No es posible pensar la historia de la filosofía, ni a la misma filosofía, sin la presencia de un maestro. Desde
sus mismos orígenes, Sócrates es el emblema de un guía para sus
discípulos, para los jóvenes atenienses, un ejemplo de vida y de
sabiduría.
La figura del maestro de sabiduría es parte
indisociable de toda tradición civilizatoria, ya sea occidental u
oriental. En nuestros días algo de aquella vieja idea subyace en los
gurúes, maestros de yoga, monjes zen, maestros chinos, al tiempo que se
ha desdibujado en su antiguo representante filosófico tradicional.
La subjetividad, el trabajo ético sobre sí mismo, deja
de ser una preocupación filosófica.

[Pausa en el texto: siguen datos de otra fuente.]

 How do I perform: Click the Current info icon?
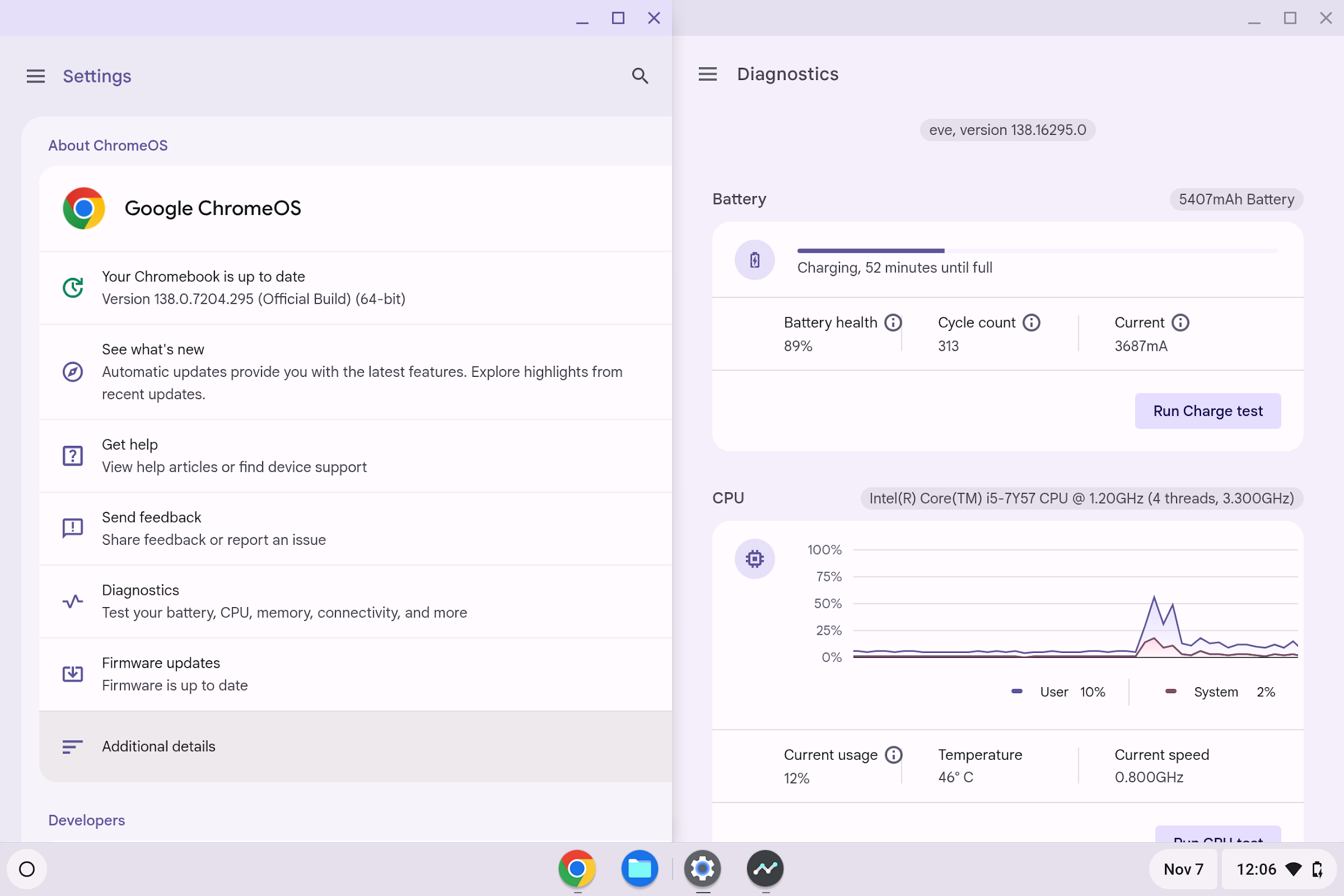tap(1180, 322)
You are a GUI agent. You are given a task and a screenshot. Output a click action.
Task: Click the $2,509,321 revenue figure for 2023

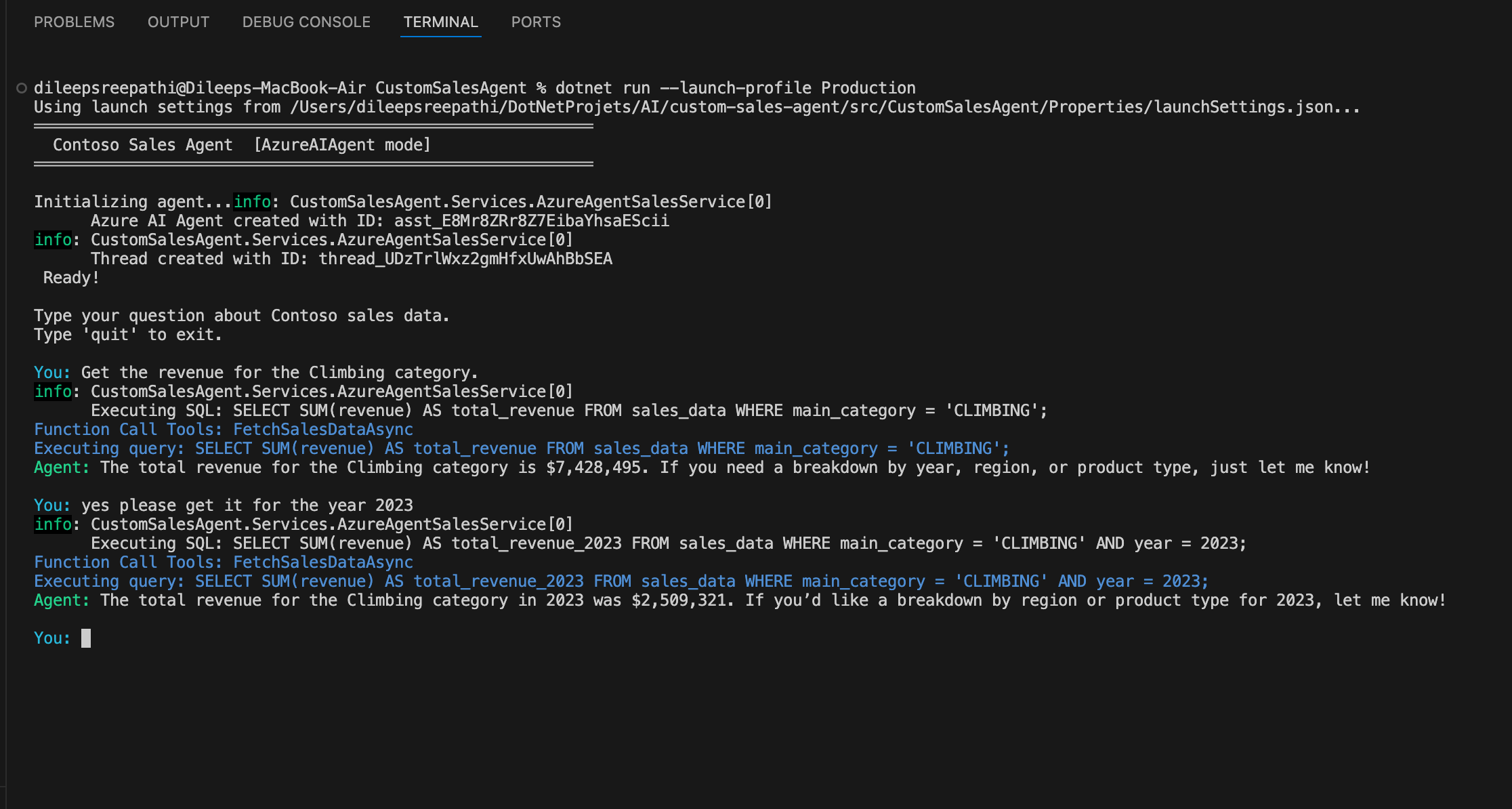(679, 600)
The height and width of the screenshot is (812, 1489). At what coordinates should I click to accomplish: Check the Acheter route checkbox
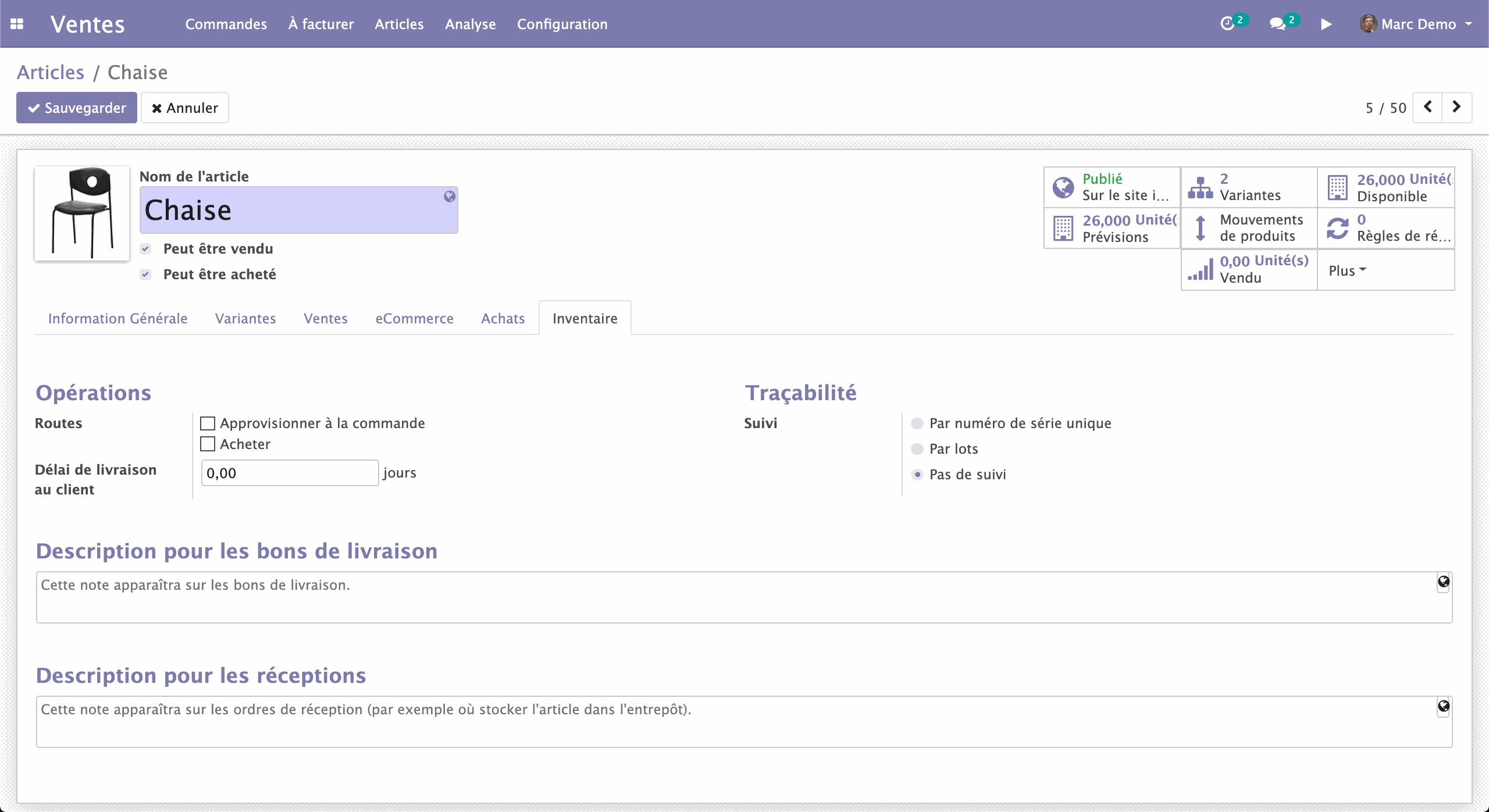click(208, 444)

El filósofo tiene ya tarea
suficiente con fundar las ciencias. La filosofía se separa de su
portador y se instituye como madre de las ciencias. Recién unos años
después del advenimiento de la crisis kantiana, en el siglo XIX, el
mismo siglo que ve emerger la figura del “profesor”, también verá
resurgir la antigua efigie del maestro, pero es un maestro tullido:
Schopenhauer, Kierkegaard, Nietzsche, los filósofos de la meditación
existencial, esta vez sin Dios, sin Bien, sin Uno.
Una religión tuerta y un arte monstruoso, la fe sin
Padre y un arte metamorfoseado en voluntad de poder, son el legado del
retorno del maestro ya agotado.
Hoy el maestro tiene la humildad del sin querer. No se
consagra a sí mismo. No existe la figura del Sabio. Es imposible evitar
la presencia profesoral. Pero hay profesores que son algo más que
transmisores de información e inteligencia. No por eso nos trazan una
conducta de vida. El discípulo ya no puede delegar en otro la penuria de
su desorientación.
Profesores que nos hablan entre líneas. Hombres de
enorme erudición, formados en la academia, con todos los galardones
consabidos de las instituciones educativas tradicionales, pero con una
visión del mundo y de su propio quehacer, que a pesar de no ser dicha
con altisonancia, una vez que se escucha, hay algo que se ilumina.